Phelps, Dylan Robert Schumacher (2025) Processing Semantic Outliers and Low Frequency Phenomena with Large Language Models. PhD thesis, University of Sheffield.
Abstract
Distributional semantics is fundamental to modern language models and is the basis for learning linguistic vector representations. This leads to errors when encountering phenomena that deviate from standard statistical patterns. This thesis examines two domains presenting semantic outliers: idiomatic expressions and semantic changes in Alzheimer's Disease (AD) speech.
The first part of this work tests two hypotheses around idiomatic expressions: whether high-quality embeddings can be trained using low-resource techniques, and whether modern LLMs have out-of-the-box representations that allow them to surpass smaller fine-tuned models. The latter part explores whether semantic content alone gives sufficient diagnostic signal for AD detection when isolated from surface features.

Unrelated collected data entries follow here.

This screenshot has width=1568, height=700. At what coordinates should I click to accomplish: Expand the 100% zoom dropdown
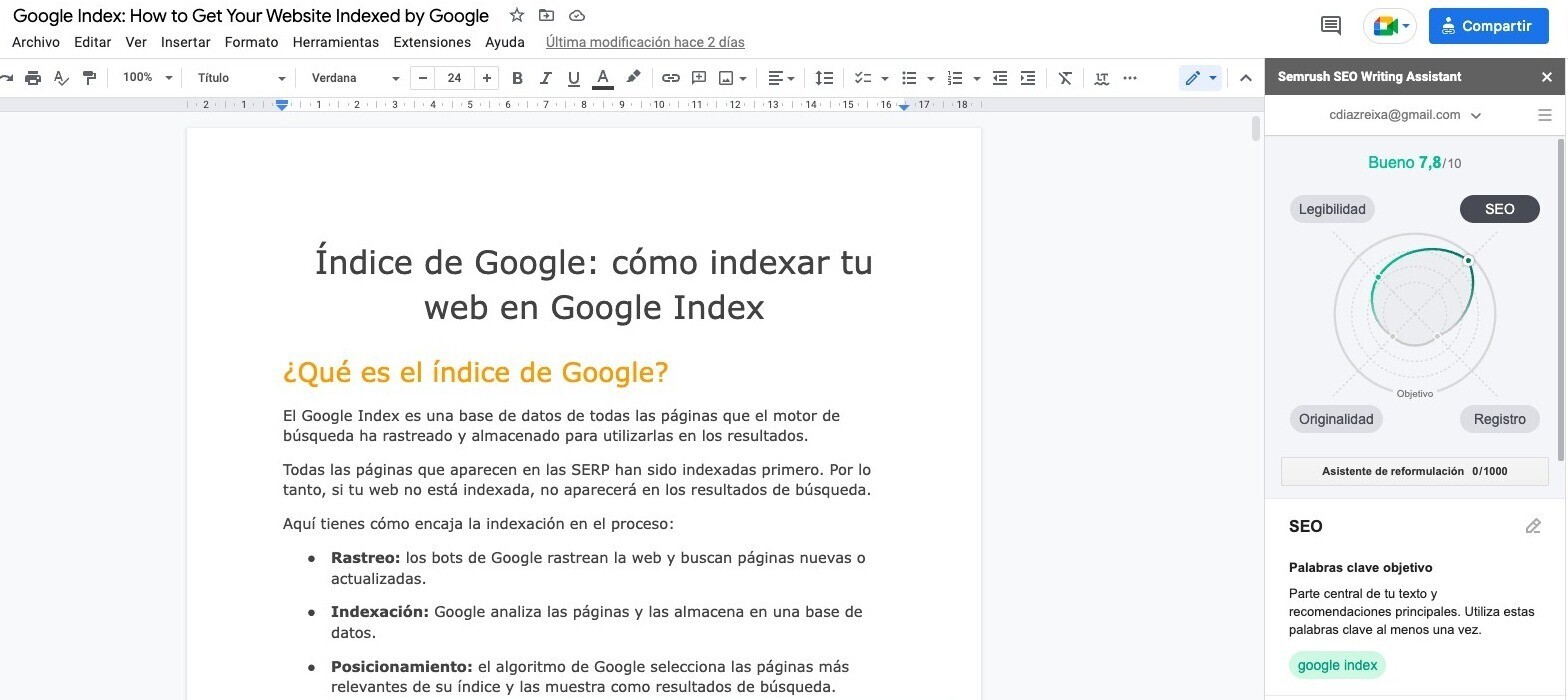(147, 78)
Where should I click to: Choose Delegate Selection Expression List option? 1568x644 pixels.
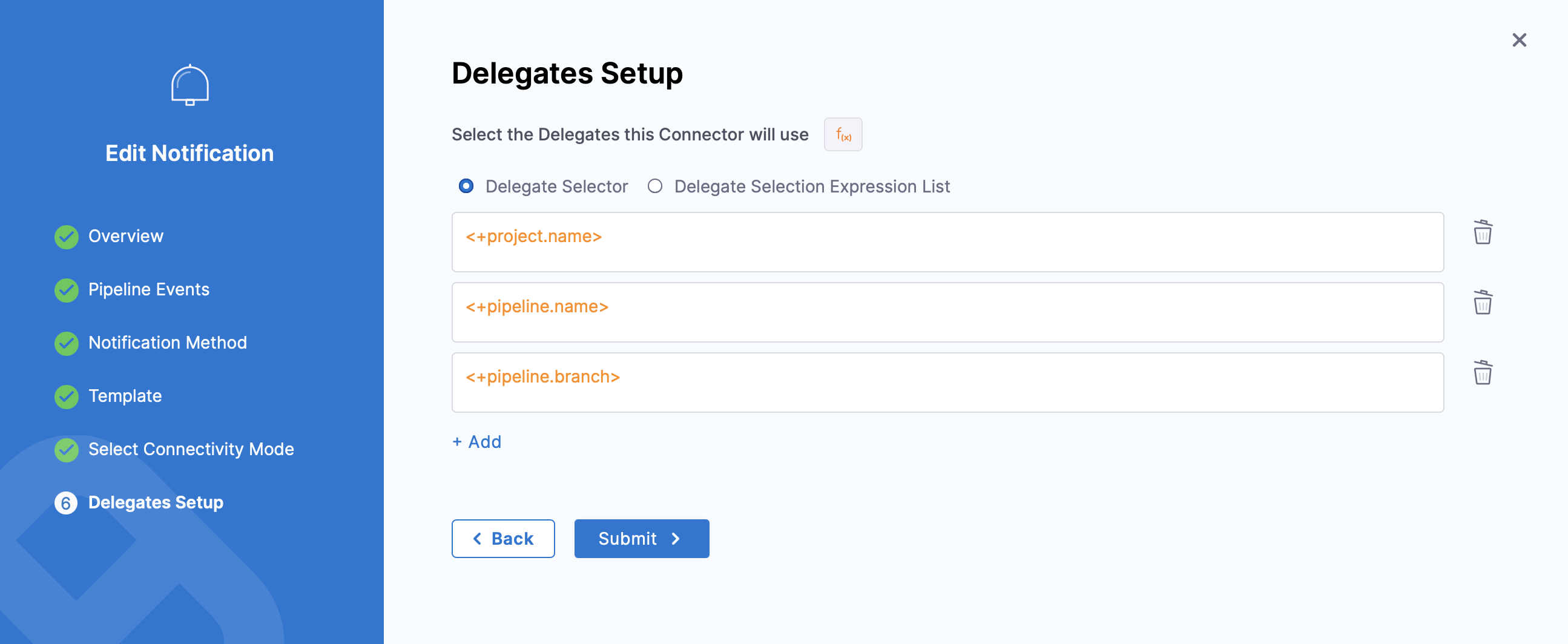pos(655,186)
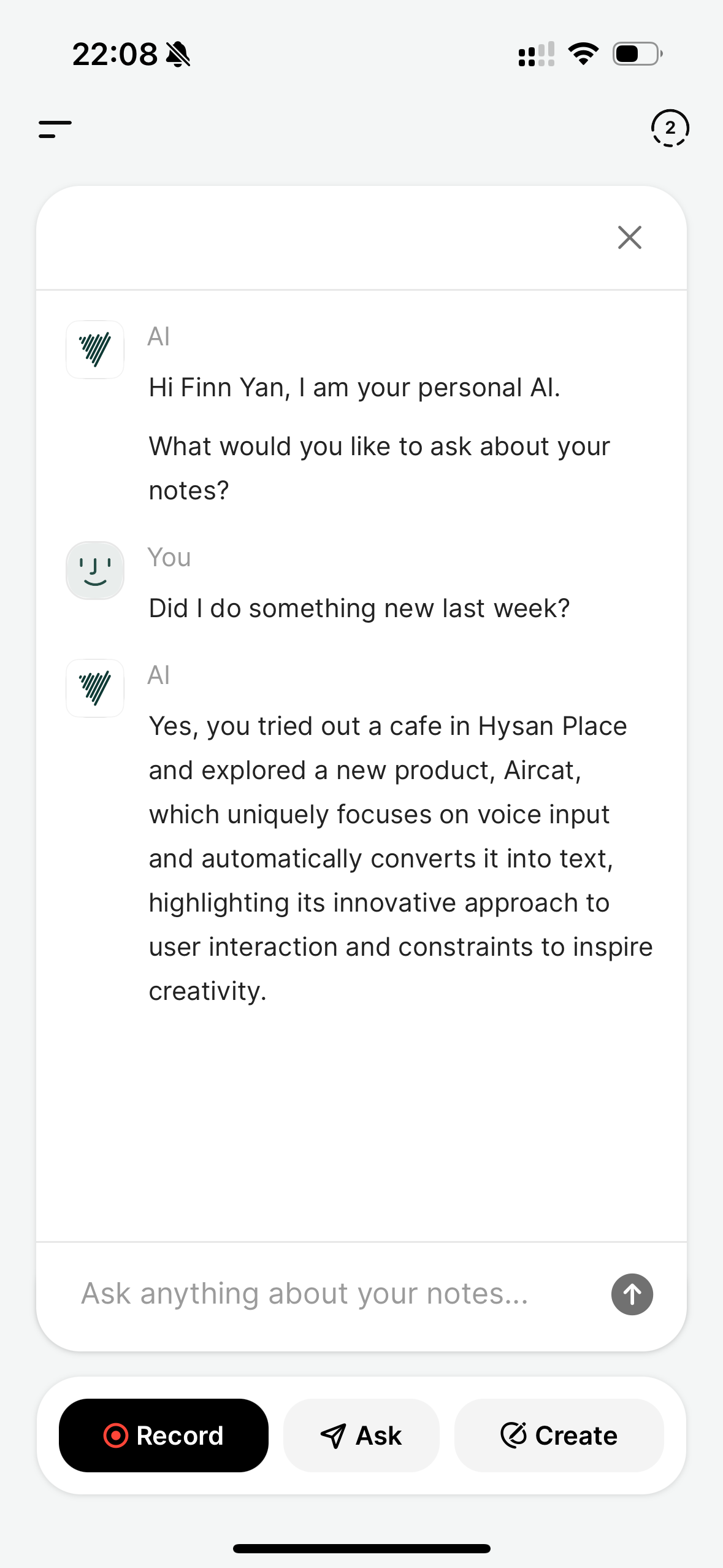Tap the smiley face user avatar
This screenshot has width=723, height=1568.
point(95,571)
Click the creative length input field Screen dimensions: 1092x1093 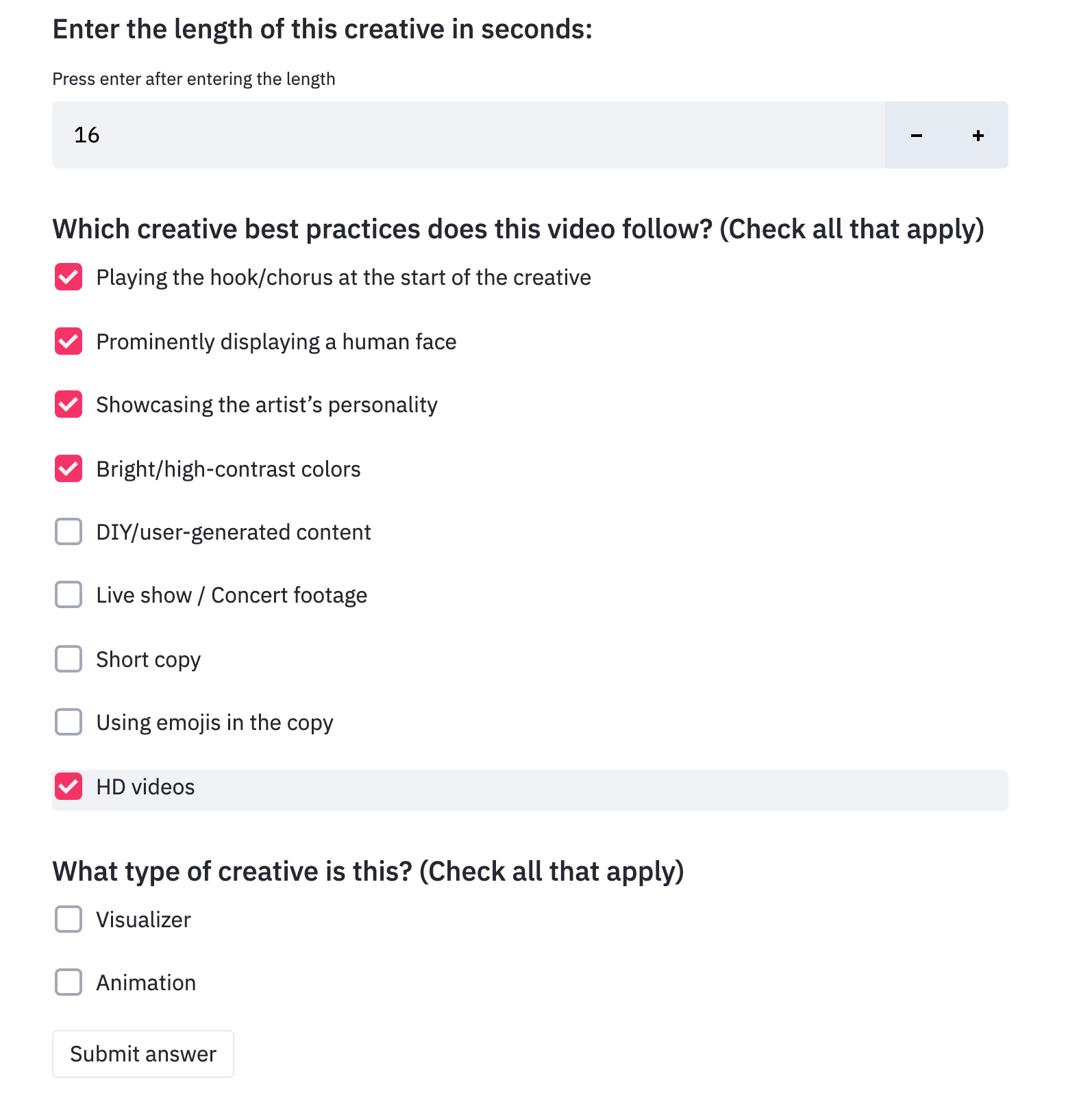click(x=466, y=135)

Idiomatic expressions are non-compositional multiword expressions like 'break a leg', where meaning cannot be derived from component words. We apply existing low resource techniques to idiomaticity tasks. Expression embeddings trained using 1-150 contexts and knowledge injection through Pattern Exploit Training both lead to improvements in English idiomaticity detection, though show weaker results in Portuguese and Galician. Multi-billion parameter LLMs are evaluated on multiple idiomaticity detection datasets, with the best models achieving high F1 scores (>0.86), and analyses revealing strong idiomatic understanding.
AD cognitive impairment manifests as semantic deterioration, including comprehension deficits, semantic paraphasias, and increased generic term usage. We develop an LLM-based pipeline that transforms speech across multiple languages by translating transcripts into English, generating summaries, and creating narrative storyboards. Validation using BLEU, chrF, and semantic similarity shows low surface-form overlap but high semantic preservation. Classifiers trained on transformed transcripts show minimal performance changes (+/-0.1 macro F1), confirming that semantic changes alone provide sufficient diagnostic information.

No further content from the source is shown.